Der Interdisziplinäre Arbeitskreis »Drama und Theater«

und das Studium generale

laden zu folgender Vortragsreihe ein:

Mythos Orpheus

Montag, 22. Januar 2001, 15.15 Uhr, Hörsaal 16, Forum (Eingang Becherweg 4)
 

    Prof. Dr. Jürgen Blänsdorf (Seminar für Klassische Philologie, Mainz)
    Orpheus in der Dichtung
    Ovids ‚Metamorphosen‘ und Vergils ‚Georgica‘
    (Rezitation: Prof. J. Blänsdorf, Heiko Schneider, Yvonne Wiedemann)
In Vergils Georgica und Ovids Metamorphosen lesen wir nicht die ältesten, aber die umfassendsten und wirkungsmächtigsten Versionen der Sage von Orpheus und Eurydike, deren Sinn immer neue Interpretationen und Neuschöpfungen zu erschließen suchen. Trotz ihrer verschiedenen Konzeption – Vergils von dichterischen Bildern untermalte Klage um den Tod der beiden Liebenden enthält weniger Schilderung als Ovid, der außerdem das Ringen des Menschen mit dem Tod betont – enthalten beide Sagenfassungen ein breites Motivspektrum, das unsere Rezitationen vor Eintritt in die wissenschaftlichen Debatten vergegenwärtigen wollen: Liebe und Treue über den Tod hinaus und vernichtende Gier, Schuld, Tod und Opfermut, Macht und Ohnmacht von Gesang und Dichtung, wahre und falsche Musik, Einklang mit der Natur und tödliche Gewalten. Aber der Orpheus der Mysterienreligion ist in diese Versionen nicht eingegangen.

Was zu tun ist
Führen Sie die Ankündigung der Vortragsreihe »Mythos Orpheus« im Anschluss an ihren letzten Satz weiter.

Angezeigte Daten

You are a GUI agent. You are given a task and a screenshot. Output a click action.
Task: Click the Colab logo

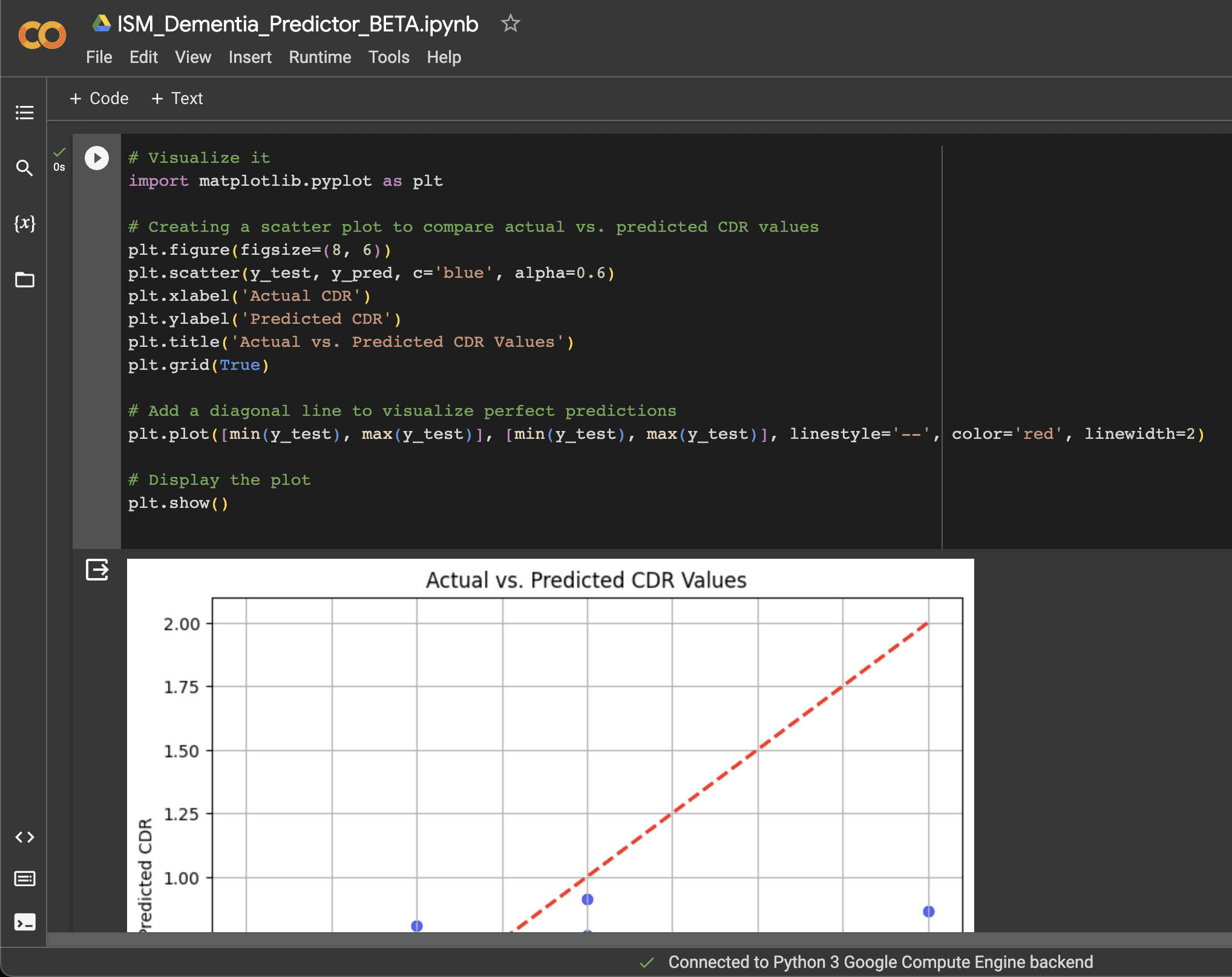(x=42, y=36)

Lösung der Aufgabe
Textsammlung zum Thema: Mythos Orpheus. Texte von Vergil bis Ingeborg Bachmann, hg. v. W. Storch, Leipzig 1997.
 
Dr. Udo Reinhardt (Seminar für Klassische Philologie, Mainz)
Orpheus in der Bildenden Kunst
(mit Lichtbildern)
Im begrenzten zeitlichen Rahmen präsentiert der Beitrag einige highlights aus der reichen Bildtradition zum Thema ‚Orpheus und Eurydike‘: von dem antiken Dreifiguren-Relief über Bildbelege aus Spätgotik und Frührenaissance, von Tiepolo, Canova, Rodin und Ker Xavier Roussel bis zum Holzschnitt-Zyklus von Gerhard Marcks. Im Mittelpunkt der Interpretation steht (neben der Frage der literarischen Vorgabe: Vergil, Georgica 4 / Ovid, Metamor-phosen 10) der künstlrische Aspekt des jeweils gewählten ‚fruchtbaren Augenblicks‘.
Publikationen zum Thema: U. Reinhardt, ‚Orpheus und Eurydike‘. Bilder zum Text, in: Der Altsprachliche Unterricht 40, 1997, 80–96; ders., Ovids Metamorphosen in der modernen Kunst, Bamberg 2001 (im Druck).
 
Prof. Dr. Dieter Zeller (Religionswissenschaft des Hellenismus, Mainz)
Orpheus in der griechischen Antike
Gestalt und Gestaltungen, Garant von Geheimlehren
Außer vom Abstieg in die Unterwelt, dessen religionsgeschichtlicher Hintergrund zu untersuchen ist, weiß die griechische Literatur und Kunst noch von anderen eher unbekannten Aspekten des thrakischen Sängers: z. B. seiner Teilnahme an der Argonautenfahrt, seiner Stiftung von Mysterienkulten. Er gilt als Autor von esoterischen Schriften, die für eine Richtung von Dionysosverehrern den Weg zum Heil weisen. Manches davon kann mit Dias veranschaulicht werden.
 
Prof. Dr. Elisabeth Schröter (Institut für Kunstgeschichte, Mainz)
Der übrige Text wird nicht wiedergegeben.